**Your objective**:
In the article on Tesla's mounting controversies below, how much did a court order Tesla to pay a Black contract worker last fall?

**Extract provided**:
###

Tesla’s troubles just keep piling up. Late last week, California’s Department of Fair Employment and Housing (DFEH) sued the automaker, alleging that Tesla had discriminated against Black workers at the company and ignored years of complaints from Black workers who said that they were almost continuously subjected to racist slurs in the workplace. Kevin Kish, DFEH director, said the department had evidence that Tesla was in effect running a racially segregated workplace. “The facts of this case speak for themselves,” he said.
Tesla defended itself against the allegations in a Feb. 9 blog post, saying that the DFEH lawsuit “strains credulity,” though it’s not the first racial controversy the company has endured in recent months: last fall a court ordered the company to pay $137 million to a Black contract worker over turning a blind eye to a racially hostile work environment. It paid out more than $1 million in a similar case earlier last year.
That most recent racial reckoning has been just one aspect of the deepening mire of controversy in which Tesla has found itself in recent months. Since November, seven women have sued the company over alleged workplace sexual harassment. One of the women, Jessica Brooks, said she had to stack boxes around her desk in order to create a physical barrier that would stop her co-workers from whistling at her.
And then there’s the cars themselves. Over a span of two weeks earlier this month, Tesla issued four recalls, including one for its vehicles’ “boombox” feature, which could interfere with pedestrians’ ability to hear warning sounds signaling that a car was approaching, and another over a feature of the company’s “full self-driving” software that caused the cars to roll through stop sign intersections.
It’s not as if Tesla hasn’t run into controversy before—for Musk, running afoul of regulators, business partners, investors and employees has to a certain extent been the price of doing business over the years. There was the big lawsuit that started it all way back in 2009, when Musk and Tesla co-founder Martin Eberhard duked it out over the latter’s termination as CEO. There was the more recent U.S. Securities and Exchange Commission suit over Musk’s infamous “funding secured” tweet (Musk had signaled he was taking the company private, apparently as a joke). Just last summer, Musk was on the witness stand in a Delaware courtroom fighting investors over Tesla’s controversial 2016 decision to buy SolarCity, a troubled company for which Musk served as board chairman.

###

**Data for review**:
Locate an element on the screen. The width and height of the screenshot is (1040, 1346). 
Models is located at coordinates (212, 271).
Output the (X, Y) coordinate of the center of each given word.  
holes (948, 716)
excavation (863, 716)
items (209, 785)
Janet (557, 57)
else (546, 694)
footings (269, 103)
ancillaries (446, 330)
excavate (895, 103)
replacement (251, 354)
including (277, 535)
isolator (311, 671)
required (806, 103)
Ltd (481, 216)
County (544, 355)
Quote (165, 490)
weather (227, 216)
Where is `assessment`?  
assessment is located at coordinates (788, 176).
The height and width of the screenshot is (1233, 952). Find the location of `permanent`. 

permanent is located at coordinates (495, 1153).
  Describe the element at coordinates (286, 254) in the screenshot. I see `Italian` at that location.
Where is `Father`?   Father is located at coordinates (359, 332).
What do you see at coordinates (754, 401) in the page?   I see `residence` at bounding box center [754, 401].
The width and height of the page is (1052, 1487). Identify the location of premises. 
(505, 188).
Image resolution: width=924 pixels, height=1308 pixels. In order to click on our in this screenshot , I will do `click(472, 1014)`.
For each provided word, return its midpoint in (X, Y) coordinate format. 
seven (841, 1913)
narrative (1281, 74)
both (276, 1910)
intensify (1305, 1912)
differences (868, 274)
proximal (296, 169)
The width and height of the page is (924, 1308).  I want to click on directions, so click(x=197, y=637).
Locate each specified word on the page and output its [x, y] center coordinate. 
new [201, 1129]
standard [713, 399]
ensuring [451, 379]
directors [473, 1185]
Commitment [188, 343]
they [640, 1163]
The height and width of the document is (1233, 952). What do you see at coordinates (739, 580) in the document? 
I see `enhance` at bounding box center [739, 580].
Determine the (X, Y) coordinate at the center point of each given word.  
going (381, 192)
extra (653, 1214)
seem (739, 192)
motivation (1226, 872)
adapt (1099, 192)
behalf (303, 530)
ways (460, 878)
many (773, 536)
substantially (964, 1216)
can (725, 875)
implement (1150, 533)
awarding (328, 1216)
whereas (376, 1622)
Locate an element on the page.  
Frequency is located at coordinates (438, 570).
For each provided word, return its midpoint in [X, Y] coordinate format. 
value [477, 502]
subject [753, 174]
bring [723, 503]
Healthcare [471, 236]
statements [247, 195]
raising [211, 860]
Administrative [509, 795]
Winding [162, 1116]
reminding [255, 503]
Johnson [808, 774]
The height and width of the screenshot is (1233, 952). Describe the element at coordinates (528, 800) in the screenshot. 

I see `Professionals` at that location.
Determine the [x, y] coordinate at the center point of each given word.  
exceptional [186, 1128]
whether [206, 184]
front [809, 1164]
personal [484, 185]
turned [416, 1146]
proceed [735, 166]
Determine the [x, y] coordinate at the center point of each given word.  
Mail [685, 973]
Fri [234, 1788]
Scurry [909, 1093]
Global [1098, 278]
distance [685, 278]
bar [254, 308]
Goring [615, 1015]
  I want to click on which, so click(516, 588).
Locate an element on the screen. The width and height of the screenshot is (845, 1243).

###

**Result of the task**:
$137 million